When an ML model has been deployed for production after being built and then fine-tuned using historical data, it steps into the inference phase. It is when a model is put into action based on live data to calculate an outcome. According to Amazon, inference in the machine learning lifecycle accounts for up to 90 per cent of the total computing cost. When Amazon launched its serverless inference service in December at Amazon’s re:Invent event last year, it wanted to help clients deploy machine learning models for inference without them having to configure or manage the underlying infrastructure.
Benefits of serverless inference
SageMaker, Amazon’s fully managed ML service, aims to help in use cases where traffic patterns are unreliable. The big claim that SageMaker has is that it reduces the total cost of ownership (TCO) involved. When users deploy machine learning models for inference using SageMaker, they won’t have to configure or manage the underlying infrastructure. On the basis of the number of inference requests, SageMaker can automatically offer and scale compute capacity. The feature was introduced in the preview last year. Last week at the AWS Summit in San Francisco, SageMaker’s serverless inference was announced as generally available (GA).
SageMaker is beneficial for organisations that have no infrastructure management or in case they want to avoid dealing with AutoScaling or instance management. Adopting serverless inference also reduces operational overheads by a big margin. According to an AWS report, SageMaker offers the most cost-effective option for end-to-end machine learning support with 54 per cent lesser TCO (total cost of ownership) than its alternatives for more than three years.
The service is also able to turn off compute capacity entirely when not in use so that the user is not charged. Amazon appears to be growing its range of serverless offerings. AWS now offers four options for inference: Serverless Inference, Real-Time Inference for workloads where low latency is a requirement, SageMaker Batch Transform that works with batches of data and SageMaker Asynchronous Inference that works with large payload size workloads that need longer time for processing. Among the list of announcements that AWS made at re:Invent last year, they also launched the AWS Inference Recommender.
Serverless Inference can also be used for ML model deployment regardless of whether SageMaker has trained it. Users can also make use of other features that serverless inference provides, such as built-in metrics like invocation count, faults, latency, host metrics and errors in Amazon CloudWatch.
SageMaker has pushed the maximum concurrent invocations per endpoint limit to 200 now so that it can function even with high-traffic workloads, which wasn’t a possibility earlier. The new service can be availed in any AWS region that SageMaker is available in, with the exception of AWS GovCloud, which is reserved for the US Government, and AWS China.
Boom in AWS SageMaker
The demand for SageMaker has gained importance as companies struggle with adopting AI. While there seems to be a general understanding that employing AI was necessary, the difficulties that companies faced during the process of building and deploying models were holding them back. Quite simply, the biggest obstacle for companies is moving models into production.
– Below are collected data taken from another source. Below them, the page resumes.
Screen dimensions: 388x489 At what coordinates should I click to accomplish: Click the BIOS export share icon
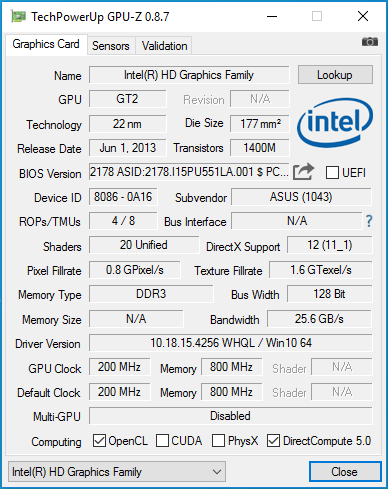pos(303,172)
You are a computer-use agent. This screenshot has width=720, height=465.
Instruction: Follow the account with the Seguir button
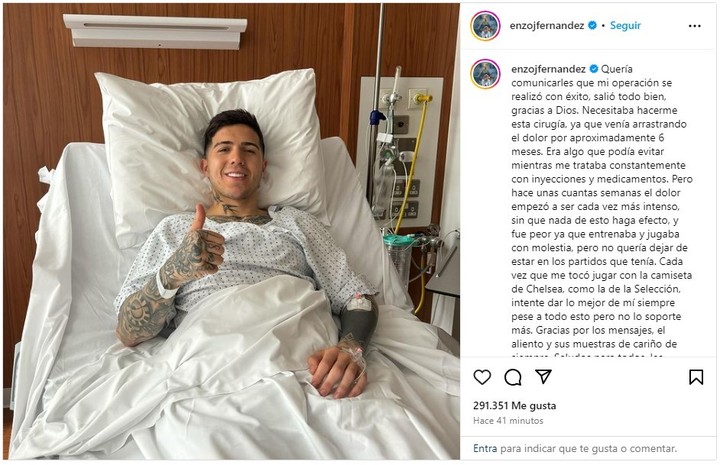(625, 26)
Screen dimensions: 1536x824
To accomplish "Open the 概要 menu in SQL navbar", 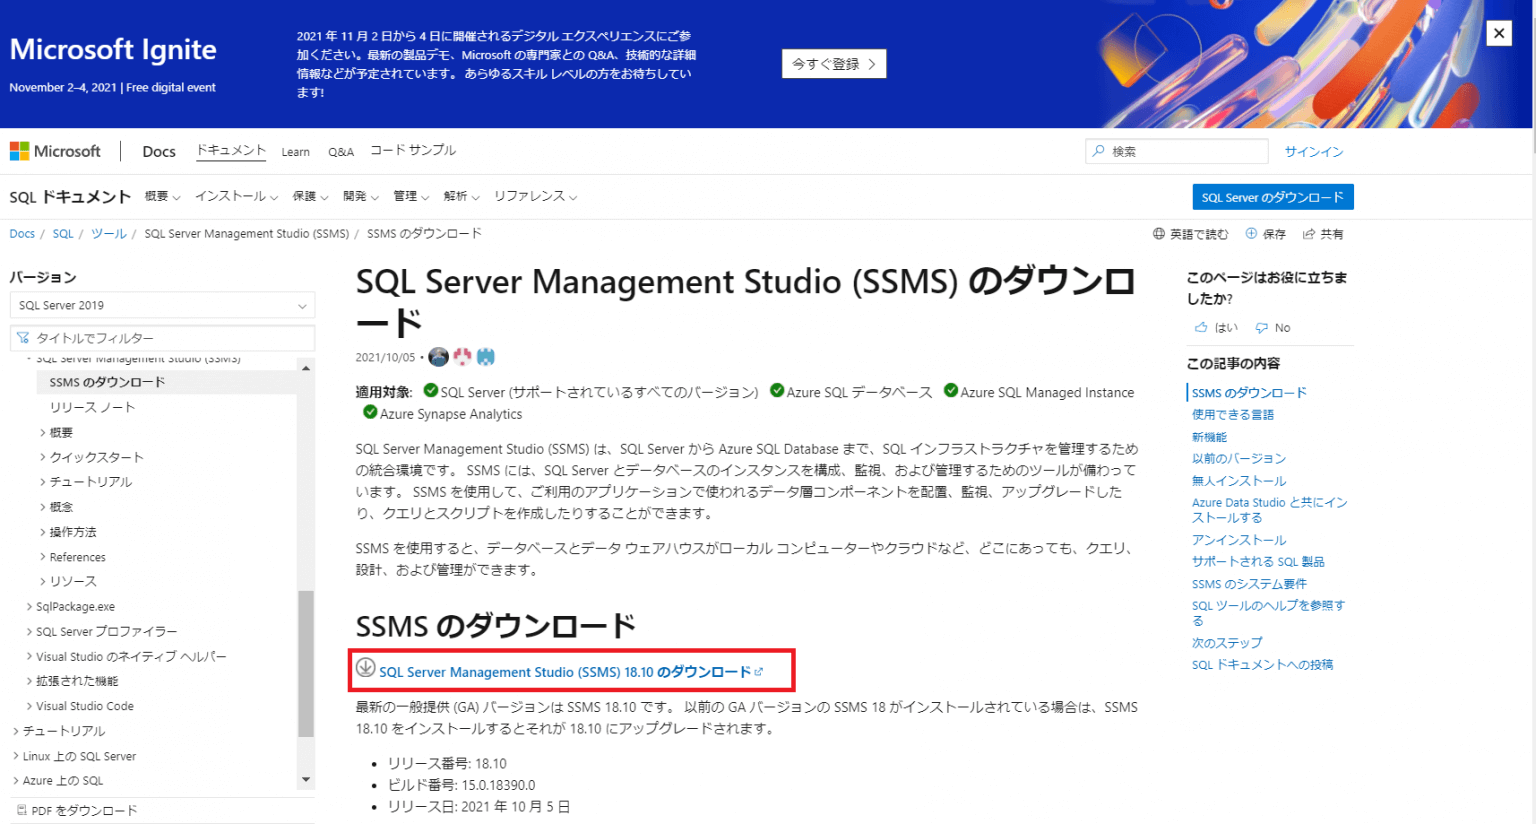I will [x=162, y=196].
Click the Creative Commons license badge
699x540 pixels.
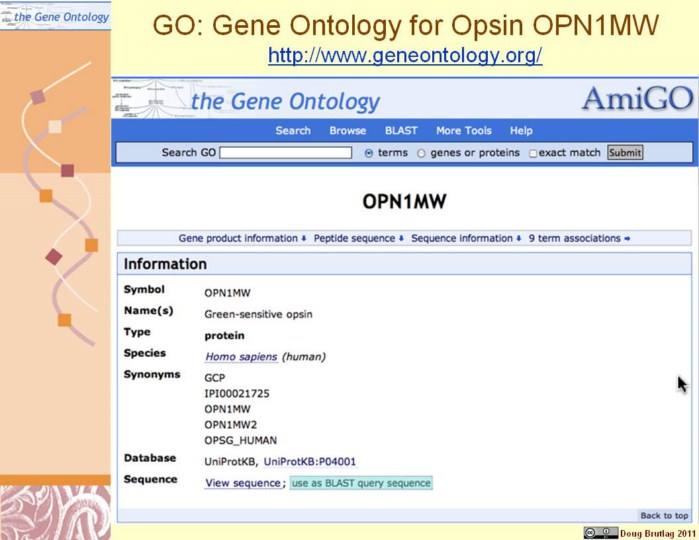point(601,532)
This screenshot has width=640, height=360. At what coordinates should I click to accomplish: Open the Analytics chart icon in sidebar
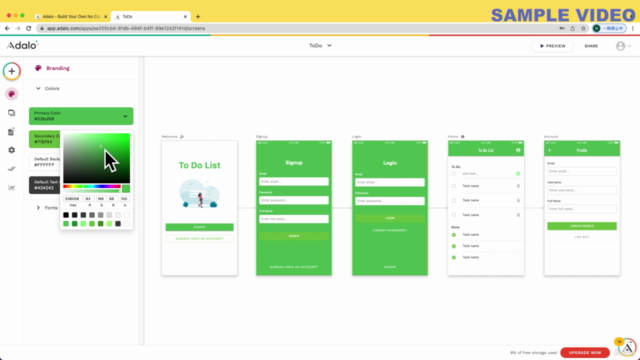[x=11, y=187]
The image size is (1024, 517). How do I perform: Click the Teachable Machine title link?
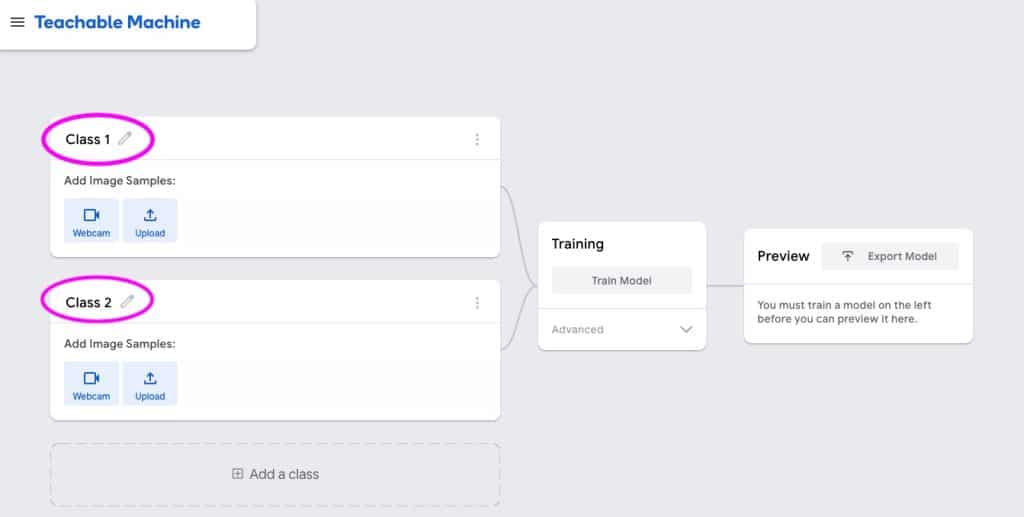[x=118, y=22]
An annual study published by O’Reilly showed that just 26 per cent of organisations have AI projects in production, the same rate as last year. The report also stated that 31 per cent of organisations were not using AI currently, an increase from the 13 per cent reported last year. This demonstrated a flattening trend in the growth graph of AI employment in organisations.
According to a report by Gartner, only 53 per cent of projects move from pilot into production – the time taken to create scalable models is eight months on an average.
Having AutoPilot functionality can’t be the sole solution to erasing these bottlenecks. An AutoPilot also needs to automatically inspect raw data, select the most appropriate features and choose the best algorithms. SageMaker’s built-in AutoPilot can be used by DevOps teams to improve model tuning and data accuracy.
SageMaker is designed to integrate AI services, ML frameworks and infrastructure in the middle of the AWS-ML stack. It can adapt itself to changing model building, training and deployment.
Source: Research on ‘Risks checked for during development’
Despite the improvement in features made by AWS, a survey conducted among Kaggle data scientists showed that AWS (48.2 per cent) was still beating usage for SageMaker (16.5 per cent) by a wide margin, considering AWS’ direct access to EC2. The only competitor that resembles Serverless Inference is Google Cloud’s Vertex Pipelines. And even though Google Cloud was placed third behind Microsoft Azure and AWS, Kaggle voted it a strong second. This indicates that despite the apparent advantages of SageMaker’s obvious advancements, there is ground that still remains to be covered.